Все в землянке снова затихли.
— О, саикта симплицытас! — почти продекламировал Кедрин и, вытянувшись на нарах, примиренчески сложил на груди руки.
Богров-старший хотел было спросить, на каком языке Кедрин сказал два этих звучных иностранных слова, в которых, по его расчетам, должно быть заключено что-то очень важное, подытоживающее его мысль, но в эту минуту почти над самой землянкой, где-то совсем у входа, разорвался снаряд такой силы, что все замерли и поднесли к глазам ладони: с потолка посыпались комья земли.
За первым разрывом через равные промежутки времени последовали еще четыре, но эти снаряды легли дальше, а потому их разрывы были глуше, тише.
— Братцы, сапоги в зубы и быть готовыми к бою! — скомандовал Богров-старший и принялся проворно наматывать на йогу портянку.
— Если бауманцы сдадут позиции — быть нам в мешке, — хмуро сказал Барышев.
— Бауманцы не отступят, ребята отчаянные, — сказал Богров-младший.
Убедившись, что артналет кончился, ополченцы один за другим вышли из землянки и заняли боевые ячейки.
Отец и сын Богровы внимательно оглядели свой «максим» и, удостоверившись, что все на своих местах, все замаскировано, поднялись на глиняный выступ в пулеметной ячейке, с которого была хорошо видна равнина перед боевыми позициями полка.
— Не подвели бы бауманцы! Мы-то будем стоять до последнего. — Вглядываясь в сторону шоссе, Богров-старший глубже надвинул на лоб выцветшую пилотку. Егор достал из кармана бинокль, с которым не расставался с первых дней формирования дивизии, и поднес его к глазам.
— Нет, батя, бауманцы не отступят. — Егор грудью навалился на сырой глиняный бруствер.
— А что, ростокинцы хуже бауманцев?
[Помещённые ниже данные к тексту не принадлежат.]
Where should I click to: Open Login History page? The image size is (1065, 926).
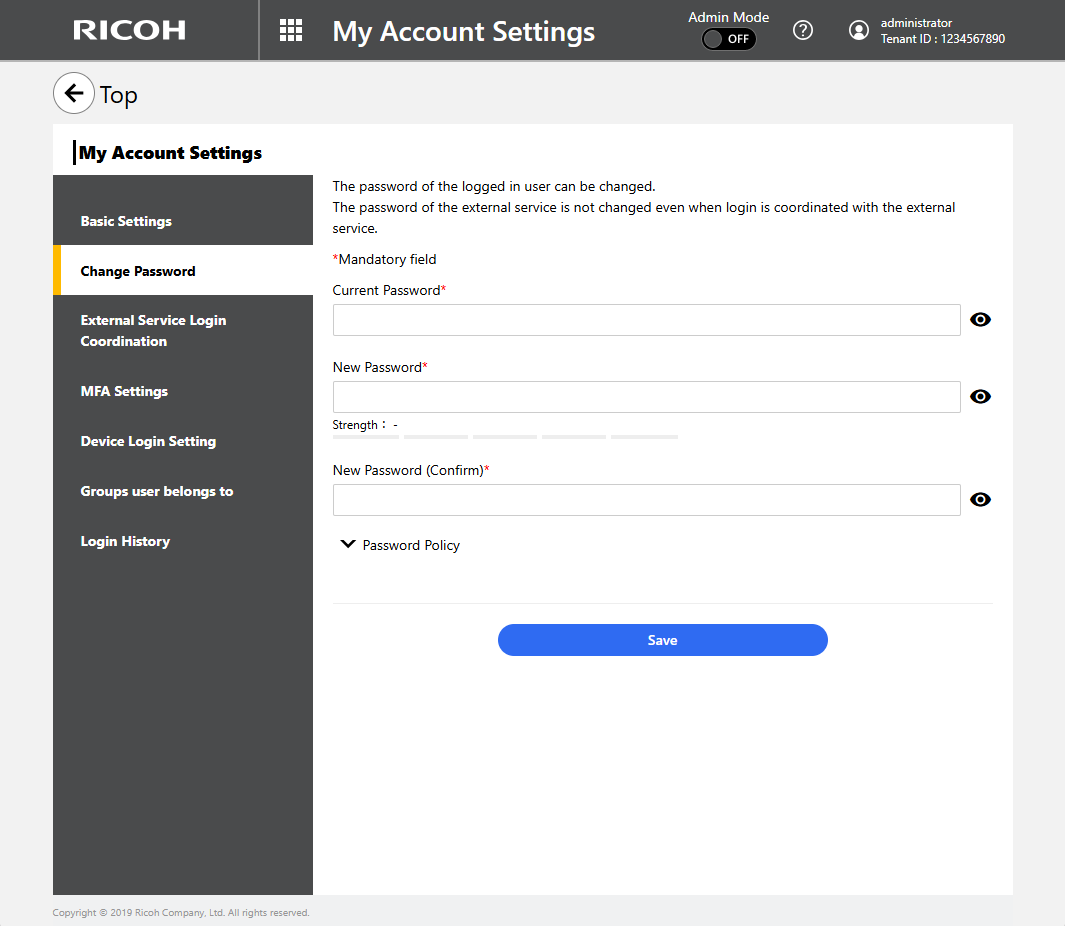(x=125, y=541)
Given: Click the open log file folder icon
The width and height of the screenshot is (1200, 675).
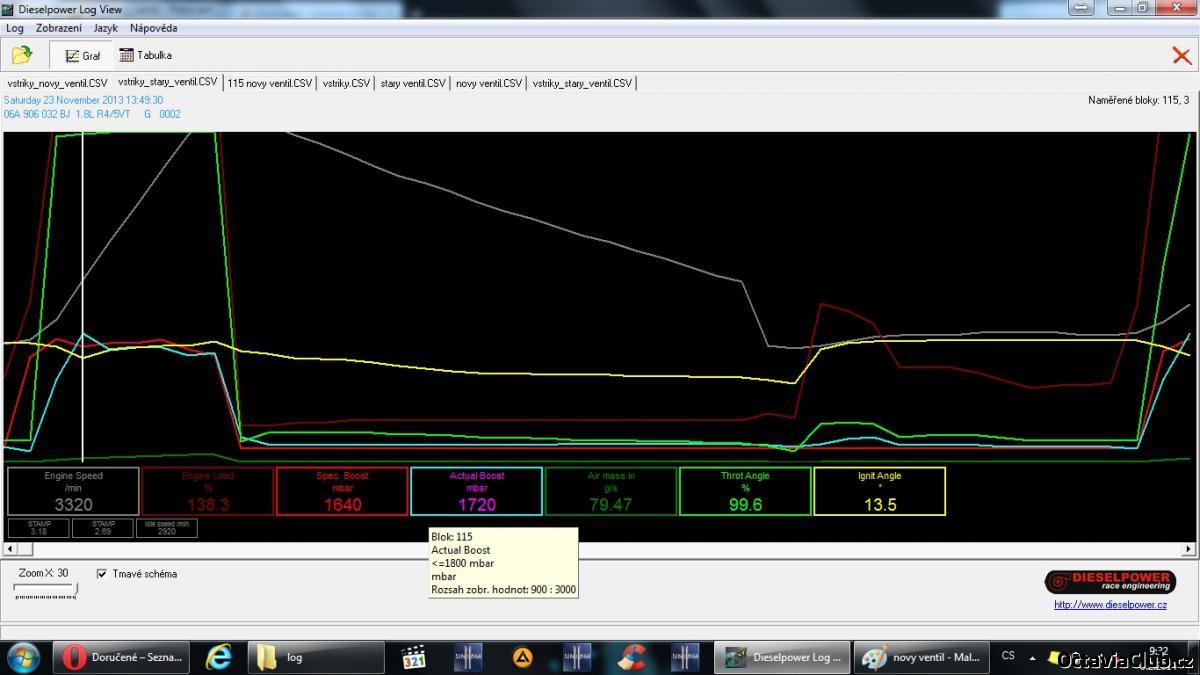Looking at the screenshot, I should pos(22,55).
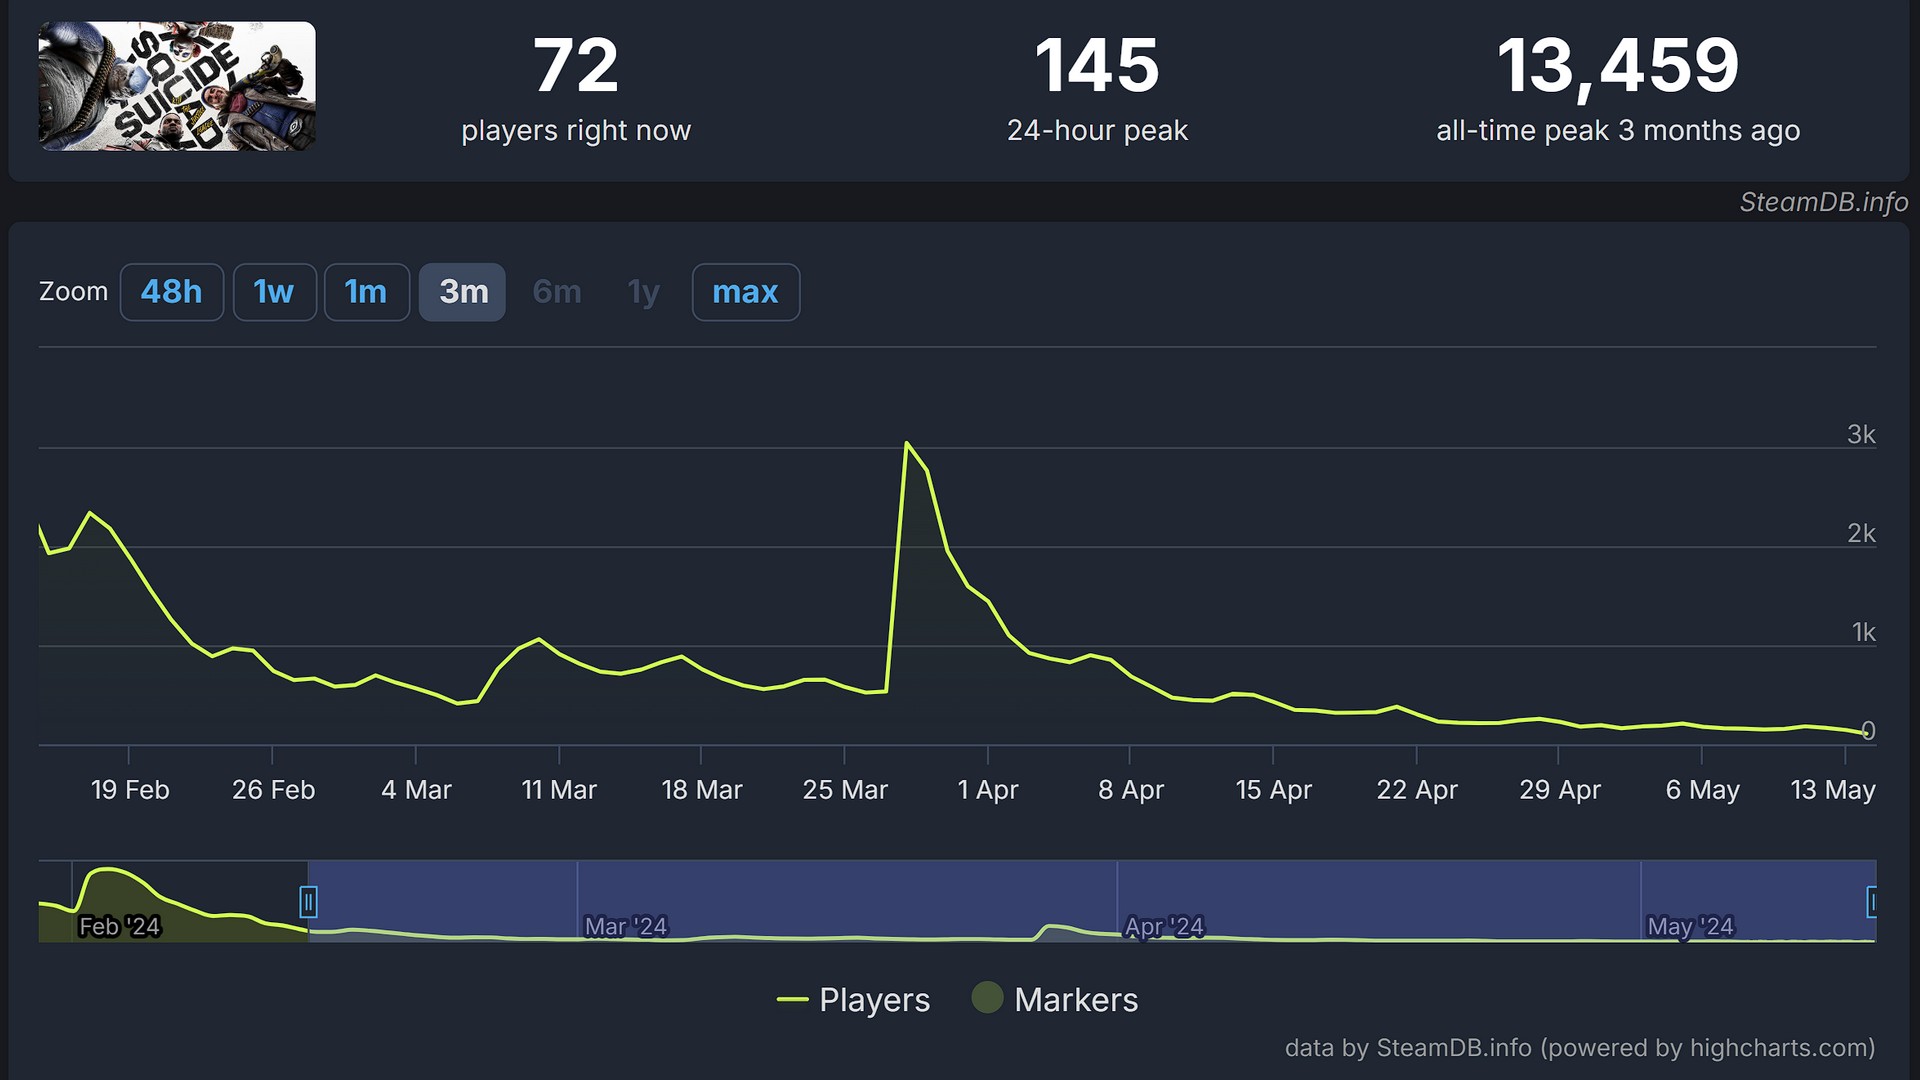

А ведь вчера что получилось? Как волной смыло… — Богров-старший бросил косой взгляд на сына. — Чего ты там выглядел, что аж в струнку вытянулся?
— Когда же это кончится? Все идут и идут… Третий день подряд, днем и ночью. Кажется, конца и края нет.
И все из разных дивизий, с разных полков.
По шоссе, изрытому оспинами воронок, медленно, с постоянными заторами двигались обозы полуразбитых отступающих частей, санитарные машины с ранеными, за тягачами волочились спаренные прицепы пушек… По обочинам дороги, еле передвигая ноги, с узелками и котомками, вперемежку с солдатами, брели беженцы. Все уходили на восток.
— Чего грудью-то к сырой земле припал? Думаешь, на войне болячки не пристают? — проворчал Богров-старший и кинул сыну охапку пожухлой соломы, которую они ночью натаскали из скирды обмолоченной ржи. — И глядеть в эту дуду нечего, не в театре. Что прикажут — то и будешь делать. — Видя, что сын даже не шелохнулся, словно не расслышал слов отца, Богров-старший уже в сердцах повысил голос: — Кому говорят — слезь! Чего ты, как ячмень, лезешь на веко?! Успеешь еще словить шальную. И не услышишь, как прожужжит суженая-ряженая.
Егор подложил под грудь пук пожухлой соломы, спрятал бинокль, а спускаться в окоп не захотел: там под ногами хлюпала вода. Противно было идти и в прокуренную, душную землянку, где почти на четверть от пола стояла грунтовая вода, а по стенкам плыла опрелая сырость.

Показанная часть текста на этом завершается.